### RECORDS FOR THE EXERCISE
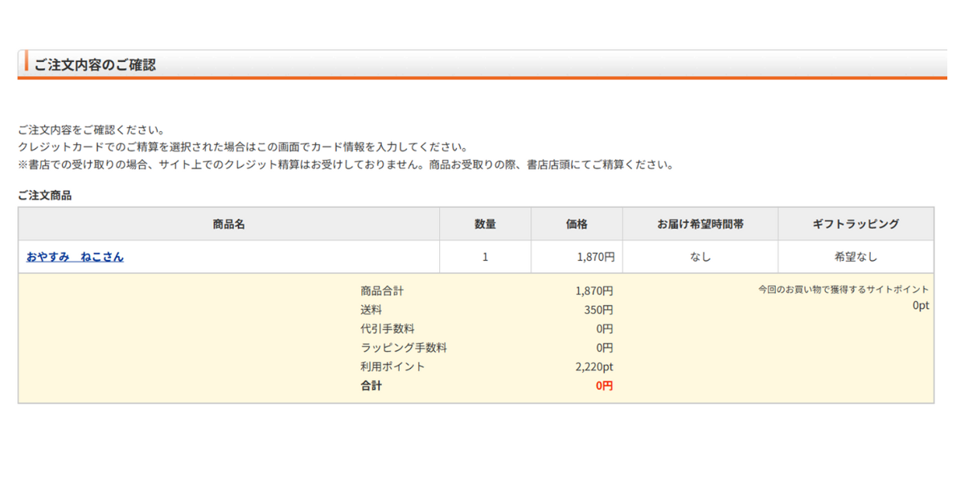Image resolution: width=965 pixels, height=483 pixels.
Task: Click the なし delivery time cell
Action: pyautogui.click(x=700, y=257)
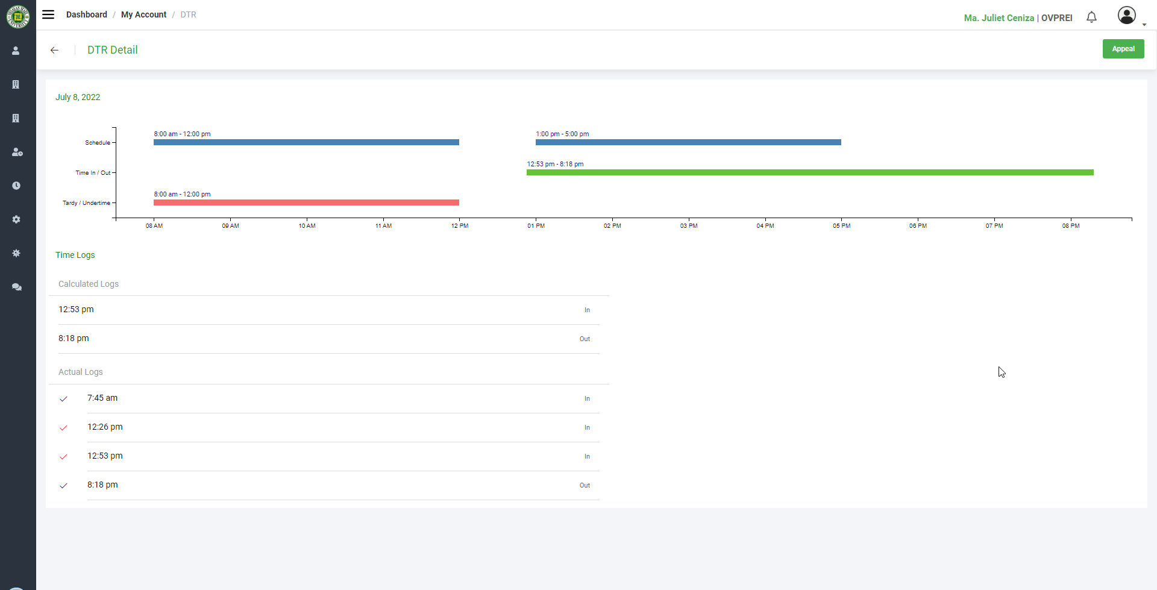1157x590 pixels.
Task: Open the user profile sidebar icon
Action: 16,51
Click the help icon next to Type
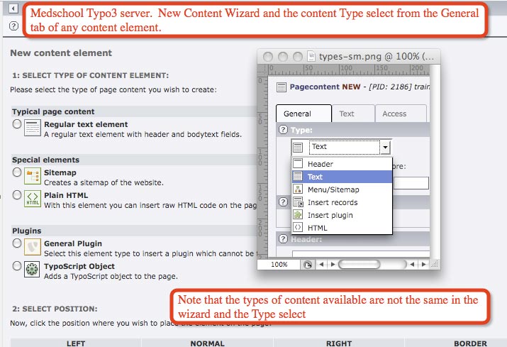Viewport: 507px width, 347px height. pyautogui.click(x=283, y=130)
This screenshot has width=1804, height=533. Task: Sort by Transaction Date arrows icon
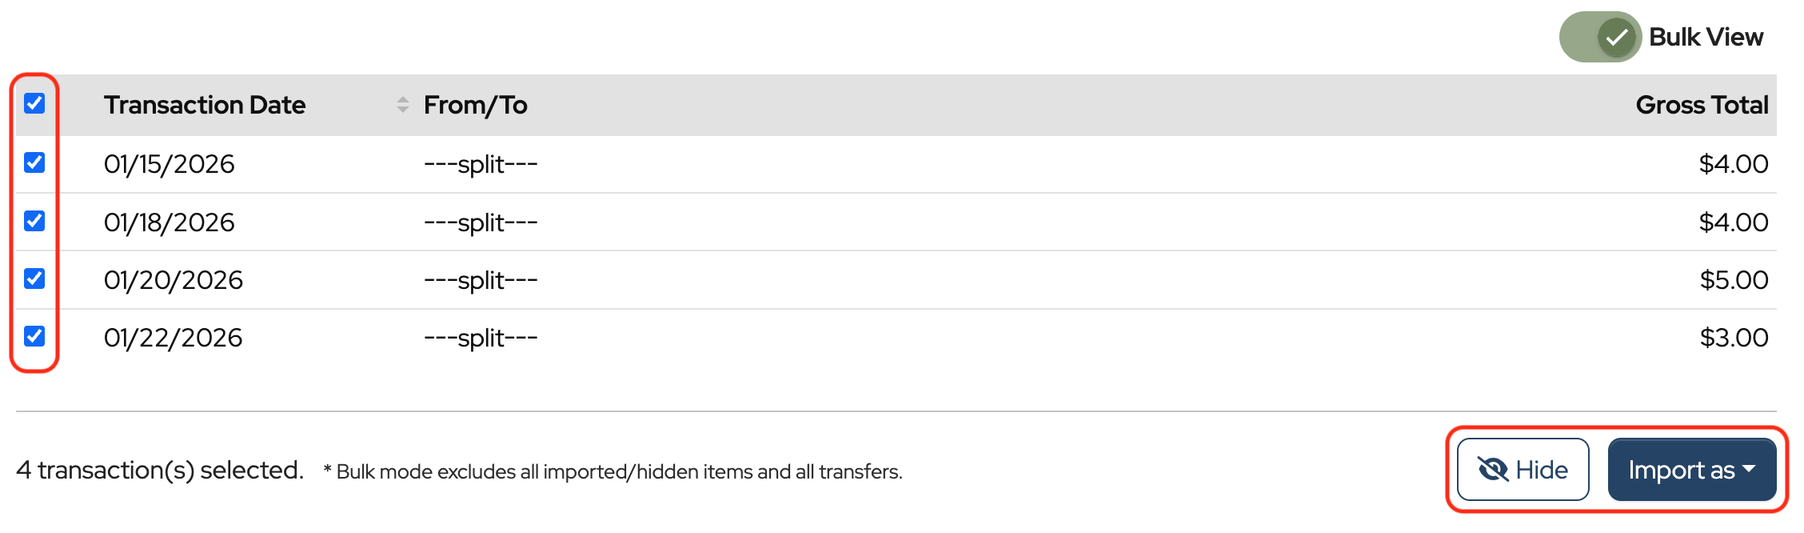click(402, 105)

* * *

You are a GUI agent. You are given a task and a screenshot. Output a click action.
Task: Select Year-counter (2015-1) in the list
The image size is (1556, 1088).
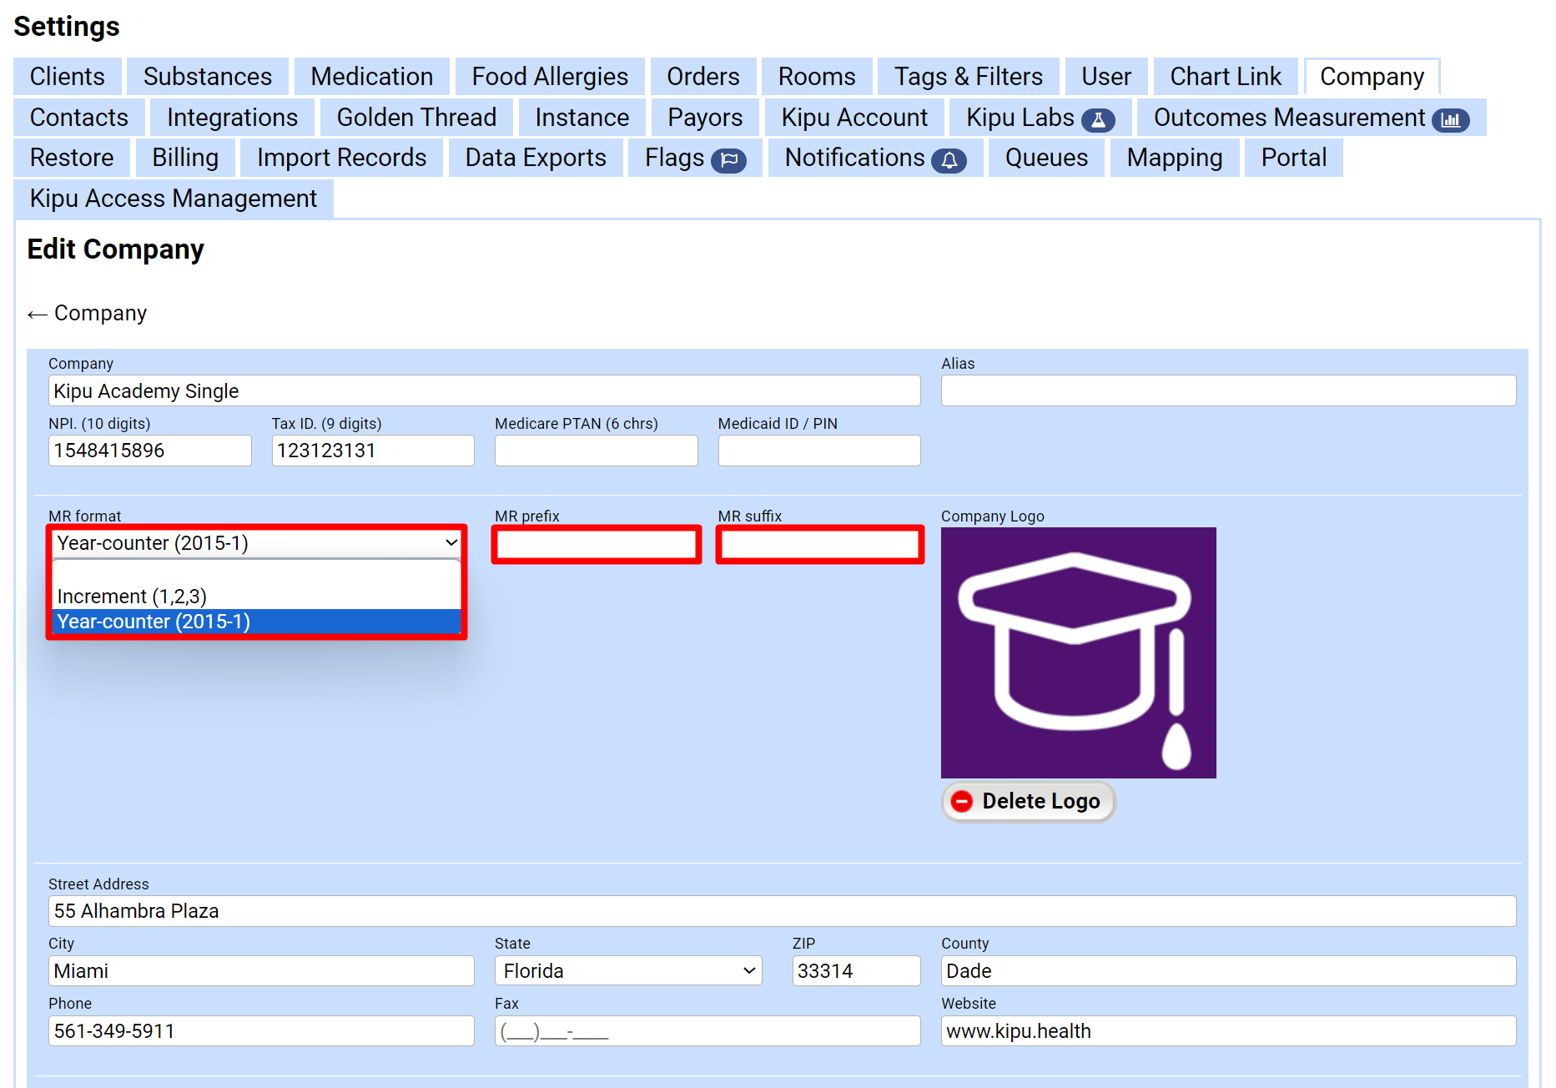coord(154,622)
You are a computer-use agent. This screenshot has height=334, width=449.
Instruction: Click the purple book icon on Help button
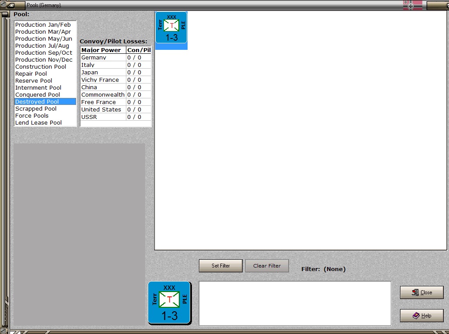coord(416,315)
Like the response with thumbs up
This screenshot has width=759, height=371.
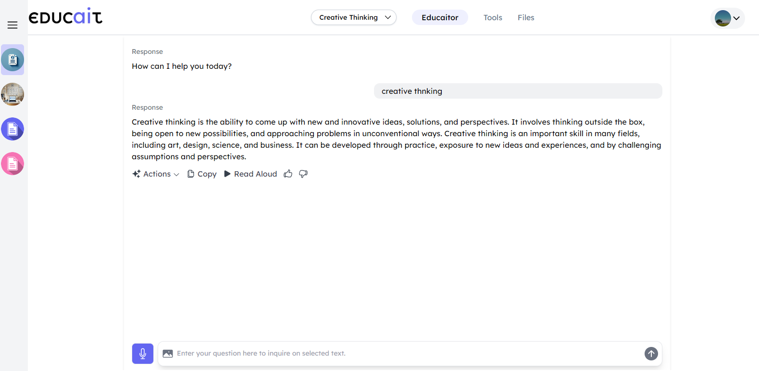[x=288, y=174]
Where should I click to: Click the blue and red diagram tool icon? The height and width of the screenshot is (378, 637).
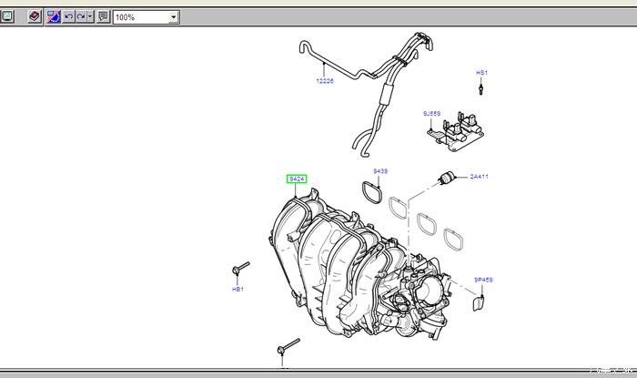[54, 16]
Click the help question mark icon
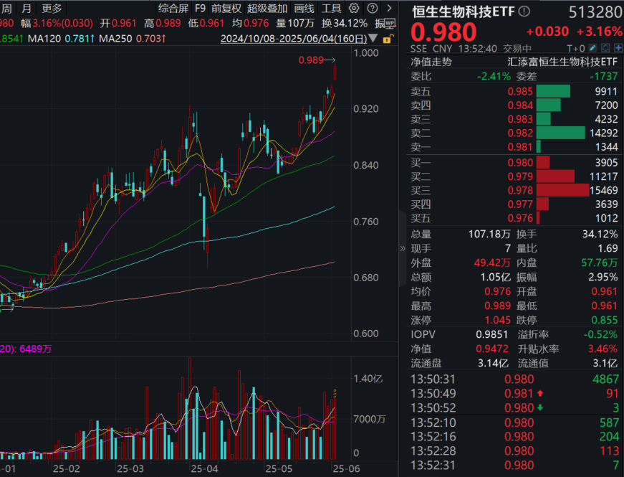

### EXERCISE
Go through the data and gather every line that holds "agent".

### ANSWER SECTION
You are a GUI agent. You are given a task and a screenshot. Output a click action.
You are a computer-use agent. This screenshot has height=334, width=449.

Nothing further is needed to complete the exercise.